┌─ Source extract

# When flux standards go wild: white dwarfs in the age of Kepler

**Authors:** J. J. Hermes, B. T. Gaensicke, Nicola Pietro Gentile Fusillo, R., Raddi, M. A. Hollands, E. Dennihy, J. T. Fuchs, and S. Redfield

arXiv: 1703.02048 · 2017-04-19

## TL;DR

This study empirically confirms that most white dwarfs are stable enough in brightness to serve as reliable flux standards in space-based photometry, with some variability linked to specific stellar properties.

## Contribution

The paper provides the first large-scale empirical validation of white dwarfs' stability as flux standards using Kepler data, highlighting key factors affecting their reliability.

## Key findings

- Over 97% of white dwarfs are stable within 1% in Kepler bandpass.
- Binarity, magnetism, and pulsations can cause significant variability.
- White dwarfs hotter than 30,000 K require careful screening.

└─

#### Written problem 1
In the white dwarf summary, swap "screening" for "vetting" and rewrite everything from "The paper provides" down to "require careful screening.".
#### Written problem 2
Extend the white dwarf summary, starting right after its last line.
The data after this point is separate material, unrelated to the white dwarf summary.

┌─ Material provided

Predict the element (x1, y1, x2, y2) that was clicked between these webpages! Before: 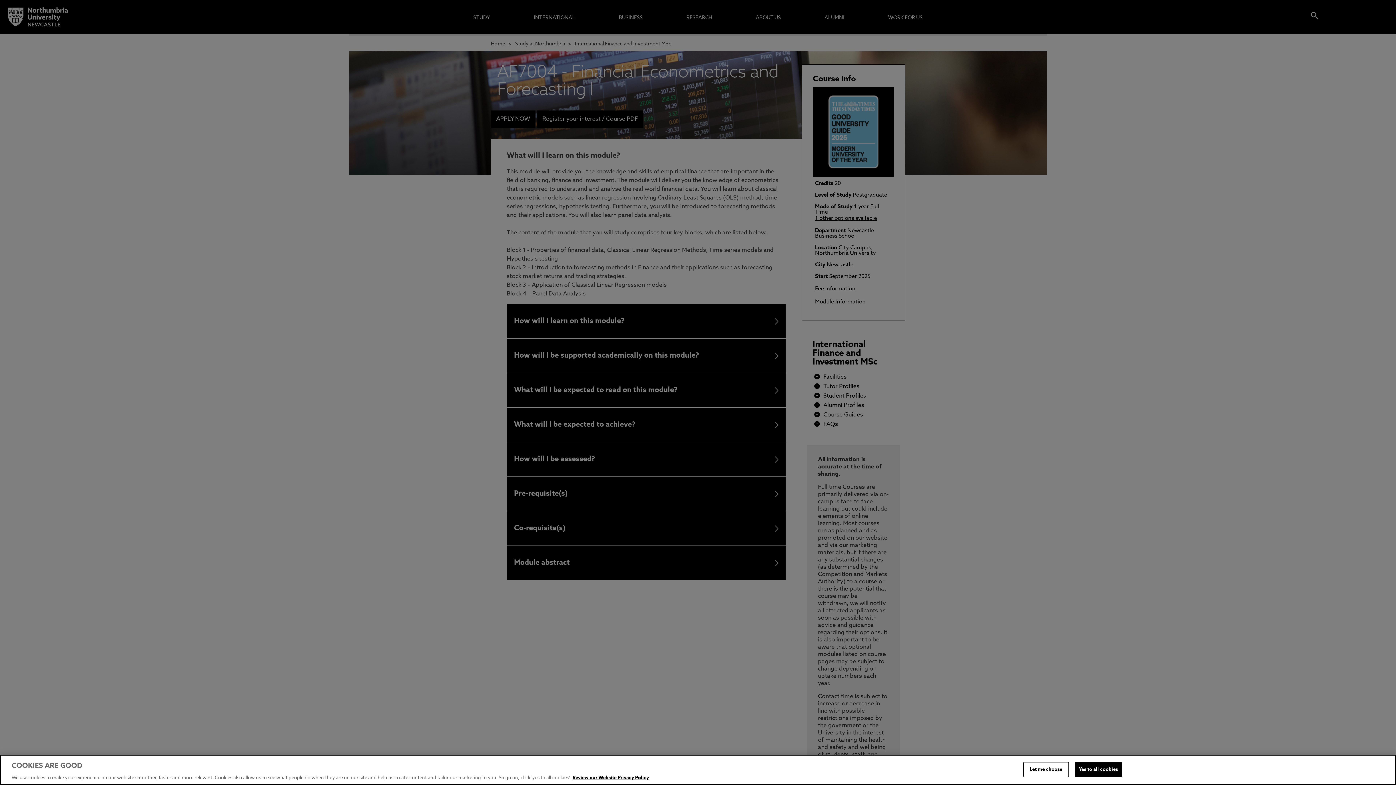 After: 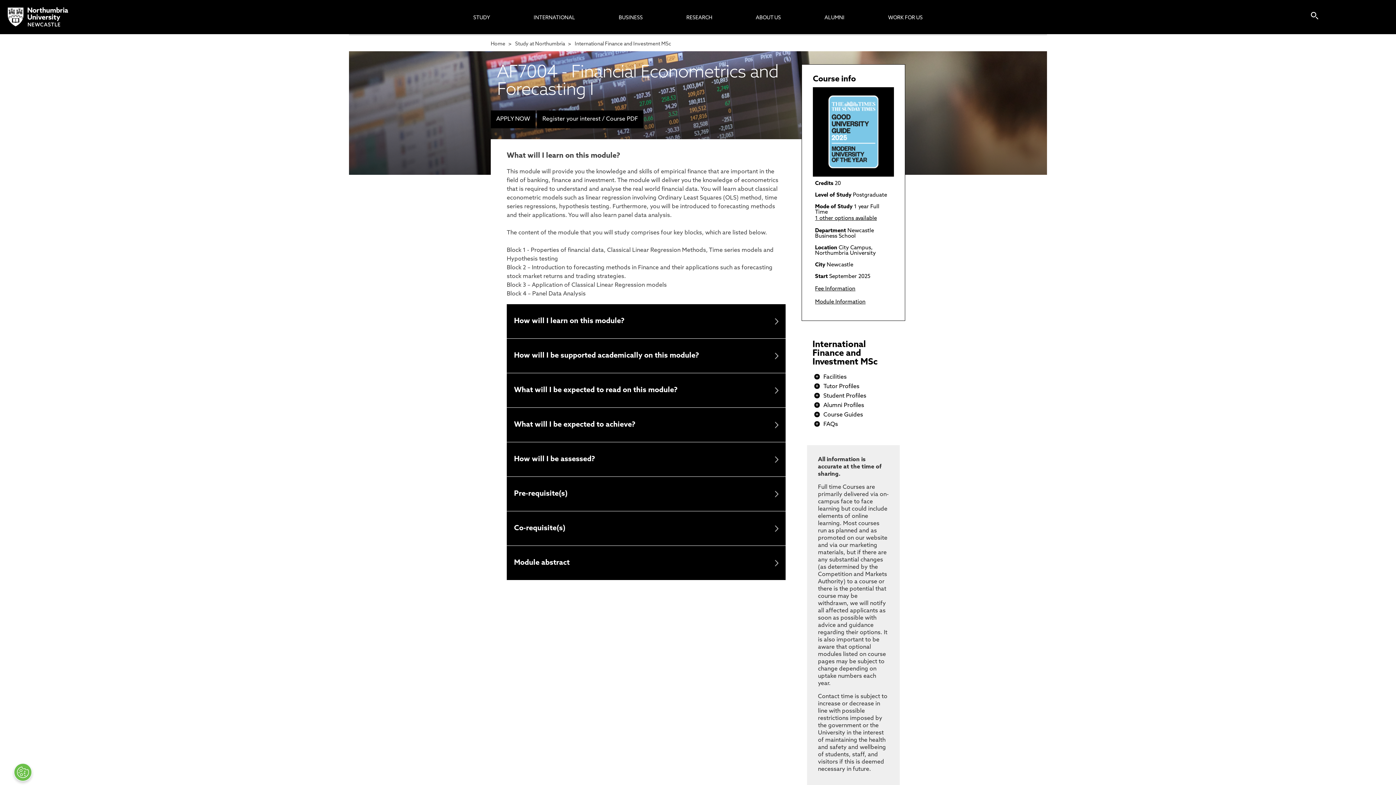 Action: label: Yes to all cookies bbox: (1075, 762, 1122, 777)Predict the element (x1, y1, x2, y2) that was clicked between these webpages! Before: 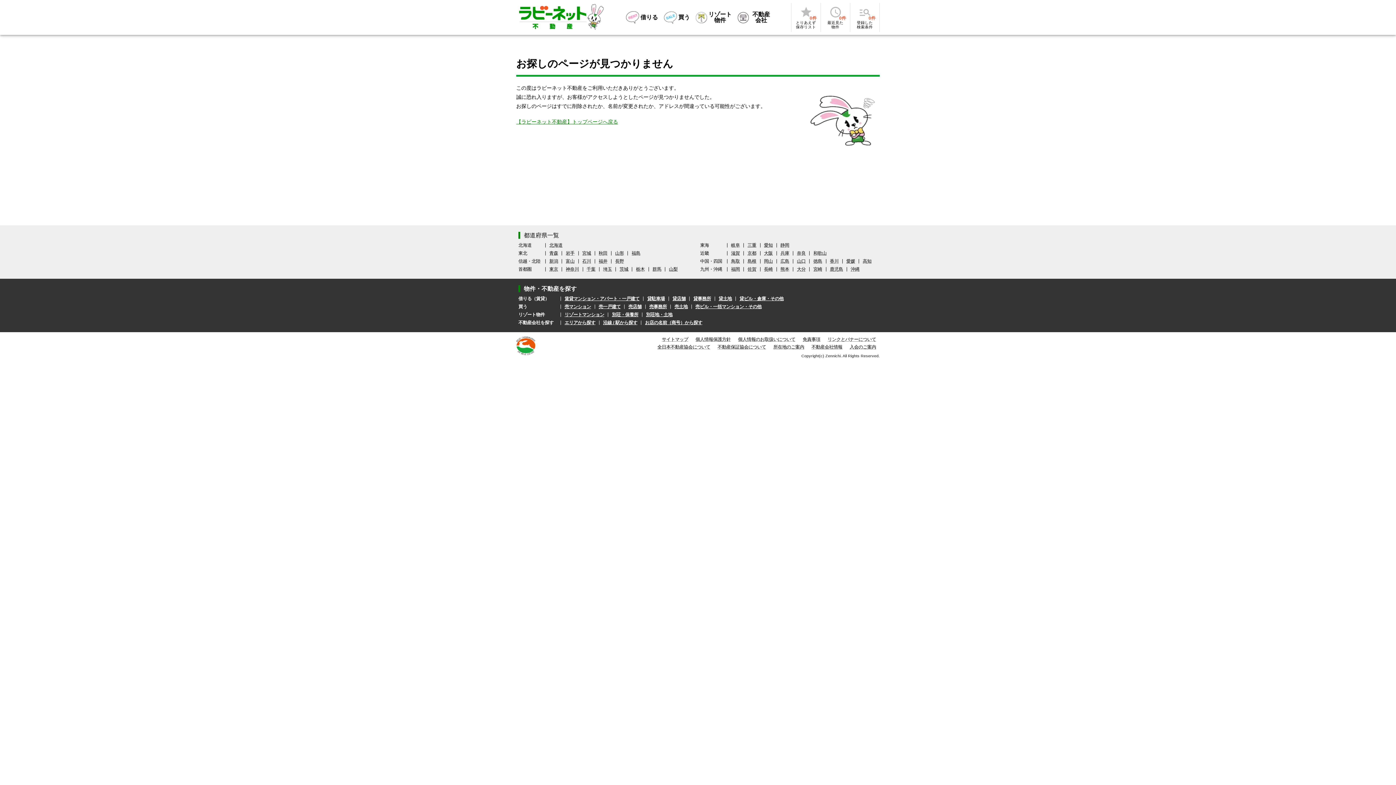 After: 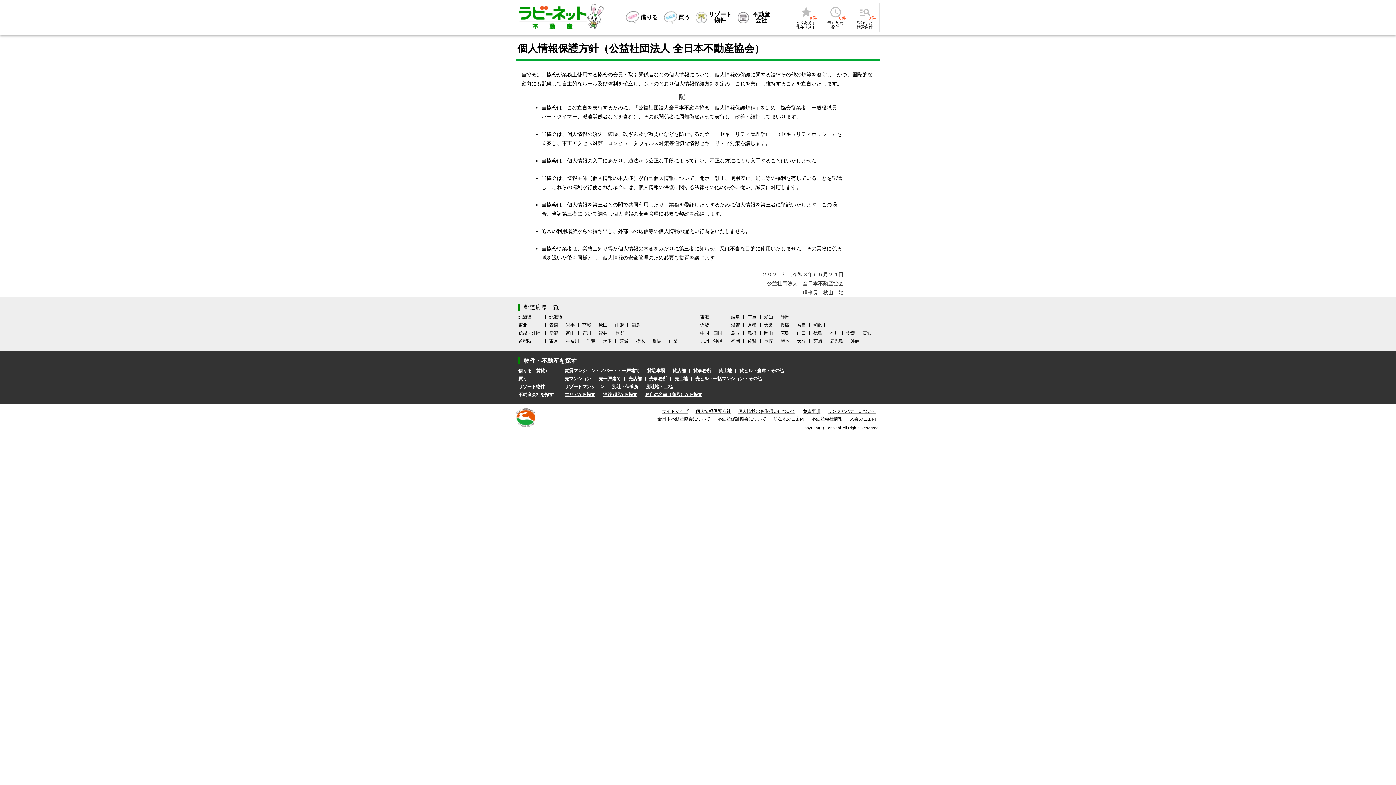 Action: bbox: (695, 336, 731, 342) label: 個人情報保護方針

└─

#### Right answer 1
The paper provides the first large-scale empirical validation of white dwarfs' stability as flux standards using Kepler data, highlighting key factors affecting their reliability.

## Key findings

- Over 97% of white dwarfs are stable within 1% in Kepler bandpass.
- Binarity, magnetism, and pulsations can cause significant variability.
- White dwarfs hotter than 30,000 K require careful vetting.

#### Right answer 2
## Abstract

White dwarf stars have been used as flux standards for decades, thanks to their staid simplicity. We have empirically tested their photometric stability by analyzing the light curves of 398 high-probability candidates and spectroscopically confirmed white dwarfs observed during the original Kepler mission and later with K2 Campaigns 0-8. We find that the vast majority (>97 per cent) of non-pulsating and apparently isolated white dwarfs are stable to better than 1 per cent in the Kepler bandpass on 1-hr to 10-d timescales, confirming that these stellar remnants are useful flux standards. From the cases that do exhibit significant variability, we caution that binarity, magnetism, and pulsations are three important attributes to rule out when establishing white dwarfs as flux standards, especially those hotter than 30,000 K.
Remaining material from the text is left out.